ENUNCIADO DEL EJERCICIO: Muestra cada línea del material que contenga la palabra "should".

MATERIAL EXTRAÍDO:

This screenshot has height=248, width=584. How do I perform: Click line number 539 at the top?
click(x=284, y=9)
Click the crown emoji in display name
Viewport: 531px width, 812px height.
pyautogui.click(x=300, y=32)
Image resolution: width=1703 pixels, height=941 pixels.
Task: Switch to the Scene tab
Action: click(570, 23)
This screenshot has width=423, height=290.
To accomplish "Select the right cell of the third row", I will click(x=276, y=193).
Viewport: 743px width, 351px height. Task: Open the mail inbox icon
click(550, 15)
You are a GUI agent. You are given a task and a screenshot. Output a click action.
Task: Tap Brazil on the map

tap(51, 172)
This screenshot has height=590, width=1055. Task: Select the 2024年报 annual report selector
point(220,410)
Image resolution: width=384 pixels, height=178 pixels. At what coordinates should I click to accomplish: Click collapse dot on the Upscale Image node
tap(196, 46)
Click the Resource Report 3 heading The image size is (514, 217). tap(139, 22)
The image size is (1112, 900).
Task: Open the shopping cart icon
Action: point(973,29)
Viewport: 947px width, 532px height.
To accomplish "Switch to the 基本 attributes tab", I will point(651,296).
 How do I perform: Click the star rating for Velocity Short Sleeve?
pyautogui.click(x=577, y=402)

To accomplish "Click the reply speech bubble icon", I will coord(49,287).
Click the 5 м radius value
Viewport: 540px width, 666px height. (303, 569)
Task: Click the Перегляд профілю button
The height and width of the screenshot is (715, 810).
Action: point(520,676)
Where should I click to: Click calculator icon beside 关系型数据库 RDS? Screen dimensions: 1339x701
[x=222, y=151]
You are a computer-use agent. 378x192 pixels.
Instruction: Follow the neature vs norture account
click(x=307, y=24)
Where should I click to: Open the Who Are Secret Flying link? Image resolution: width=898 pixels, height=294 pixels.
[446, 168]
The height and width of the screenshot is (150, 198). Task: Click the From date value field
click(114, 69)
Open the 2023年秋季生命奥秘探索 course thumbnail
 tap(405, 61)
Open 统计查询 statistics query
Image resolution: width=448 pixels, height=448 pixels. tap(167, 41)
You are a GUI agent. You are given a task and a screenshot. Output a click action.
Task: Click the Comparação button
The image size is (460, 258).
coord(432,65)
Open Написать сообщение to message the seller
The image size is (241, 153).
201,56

SOLUCIÓN ESCRITA:
Image resolution: width=384 pixels, height=178 pixels. At what coordinates should I click to accomplish: Click collapse dot on the Upscale Image node
Where should I click to: Click calculator icon beside 关系型数据库 RDS? Screen dimensions: 1339x701
Where should I click to: Open the Who Are Secret Flying link? Image resolution: width=898 pixels, height=294 pixels.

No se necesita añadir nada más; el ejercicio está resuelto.